Her eyes, a part of the night into which they gazed, had dull shadows beneath them, painted there by weariness, yet she still sat motionless in a strained attitude of expectation.

Her sole companion, seated a few yards away in an easy chair, looked up at her occasionally from a book which he held in his hand and smiled.

Lynton Hora, the Commandatore, as he chose to be called by the members of his household, was in quite another way an equally interesting type of humanity. He was a man of seventy inches, broad shouldered and lean flanked, with well-poised head. His hair was grey at the sides, his face was clean-shaven. Seen lounging in the easy chair, with his face in the shadow, he appeared to be a man of not more than forty—an old-young student, perhaps, for there were thought lines on his brow and his cheeks were almost as pallid as those of the woman at the window. Such an impression would, however, have been speedily put to flight, immediately he looked up. Then there could be no mistaking the man of action. The keen, hard, grey eyes, the domineering nose, the firmly cut lips, labelled him definitely—conclusively.

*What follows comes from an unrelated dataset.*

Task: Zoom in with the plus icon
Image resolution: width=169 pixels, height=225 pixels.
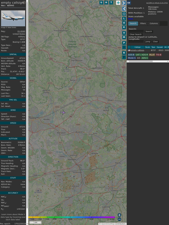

Presently the woman altered her position. The in-drawing of her breath, as she turned from the window, might have been a sigh. She looked around at her companion.

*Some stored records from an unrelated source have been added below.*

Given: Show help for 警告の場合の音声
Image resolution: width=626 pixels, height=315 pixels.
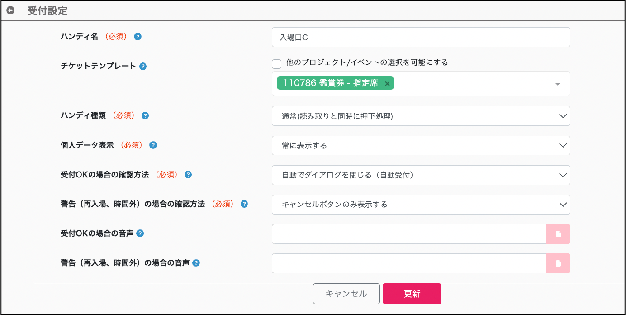Looking at the screenshot, I should tap(196, 263).
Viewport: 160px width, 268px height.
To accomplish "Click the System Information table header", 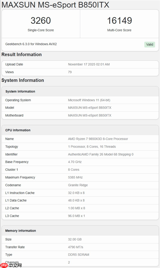I will (20, 91).
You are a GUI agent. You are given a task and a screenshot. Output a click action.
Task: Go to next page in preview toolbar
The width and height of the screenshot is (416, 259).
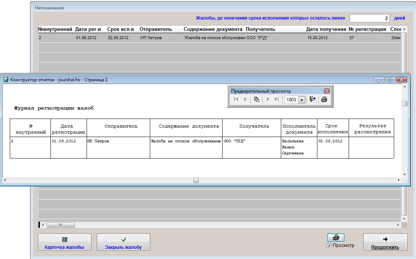coord(268,99)
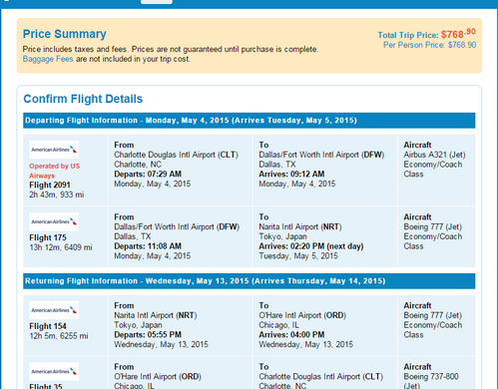Click the Flight 175 label
This screenshot has width=498, height=389.
tap(48, 237)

He seemed conscious of the movement, as, without lifting his eyes, he asked lazily: "Tired, Myra?"

She strove to reproduce the quietude of his tone as she replied: "A little. What's the time now, Commandatore?" but there was a tremor in her voice, which showed clearly that she was not so indifferent as she wished to appear.

The man tossed down his book.

"Listen," he said.

Almost as if in answer to his summons the voice of Big Ben floated softly in through the window—one—two.

"He ought to be back by now," she said, and rising, she began to rearrange the roses in a bowl on a table near.